PASSAGE GIVEN:
My apologies for being lazy with my hits-per-day stats. I just pulled the actual info for that web site on last Monday, and it received 11.3 million hits that day. So it really isn't that the site gets a proportionately high number of unique hits. The low TTL method of failing over is working for us very well for a number of different web sites, but I think this one is a good example.

However, I wonder whether it is considered inconsiderate behavior to set very low TTL values, and thus increase the burden for resolvers? We have several records with a 30s TTL, and three with 10s. Those are the lowest.

Maria

On Thu, Oct 14, at 01:35%P so wrote Maria Iano (maria@iano.org):

> I think you may have misread my message. The stat for hits was per day, but the unique visitors stat was per month. The particular site I mentioned contains information and entertainment spread amongst different pages, and clients tend to stay on the site and travel around the different pages for quite a while.
>
> Maria
>
> > -----Original Message-----
> > From: bind-users-bounce@isc.org [mailto:bind-users-bounce@isc.org] On
> > Behalf Of David Botham
> > Sent: Thursday, October 14, 2004 1:19 PM
> > To: comp-protocols-dns-bind@isc.org
> > Subject: Re: DNS Failover
> >
> > bind-users-bounce@isc.org wrote on 10/14/2004 12:40:24 PM:
> > > Pete,
> > >
> > > It is still the case that our GSLBs work pretty well. I'm not just

> > saying that
> > > from the point of view of using my own browser. When we use the GSLBs

> > to
> >
> > > redirect traffic for our sites, we can see that the traffic does

> > indeed
> > get redirected.

DATA SHOWN:
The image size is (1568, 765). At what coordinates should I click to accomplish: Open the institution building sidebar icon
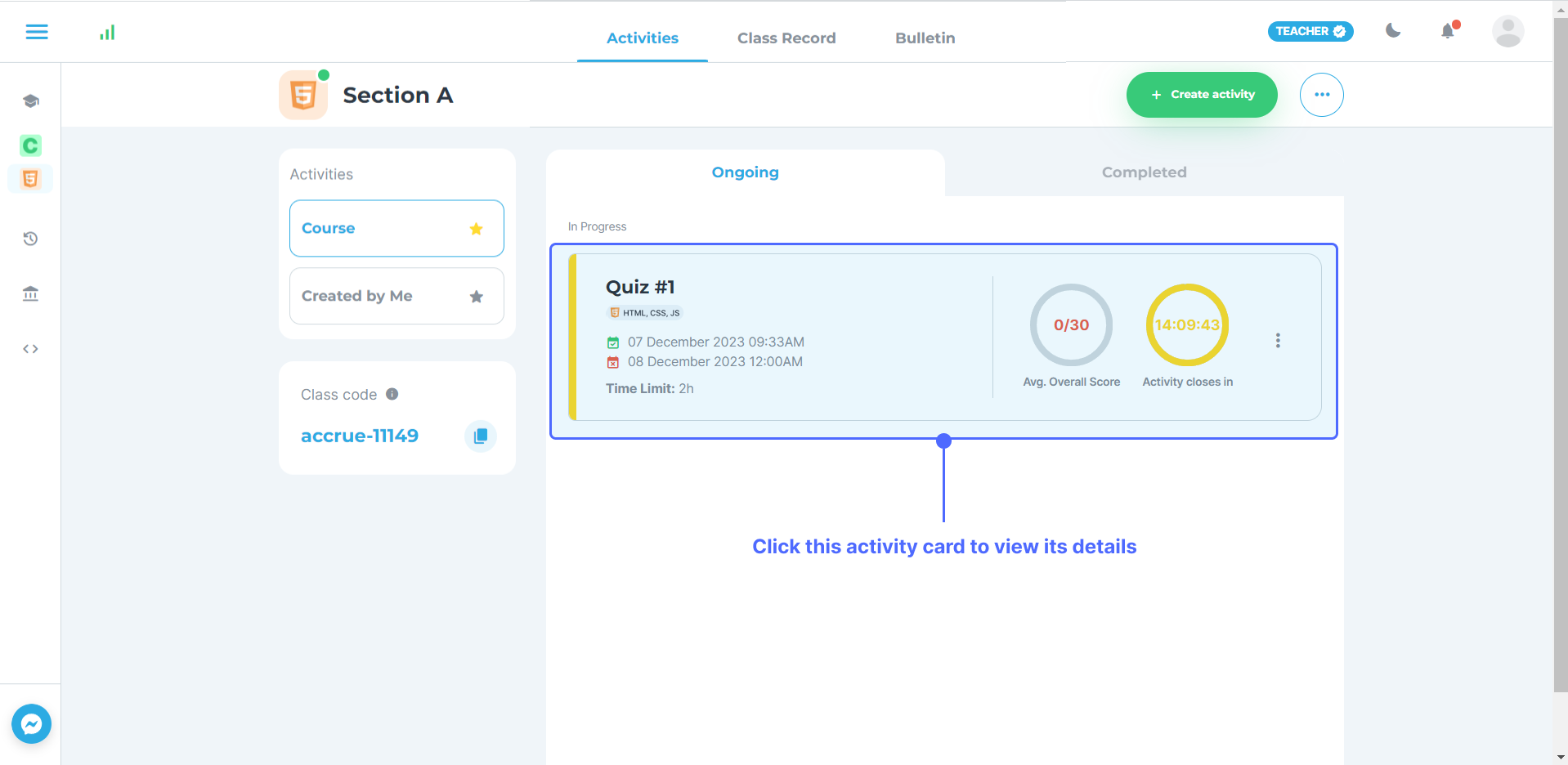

SET TASKS:
1) According to the DNS failover email, how many hits did the site receive on the Monday it mentions?
2) List each distinct email address that appears in the DNS failover email.

TASK RESULTS:
1) 11.3 million hits

2) maria@iano.org, bind-users-bounce@isc.org, comp-protocols-dns-bind@isc.org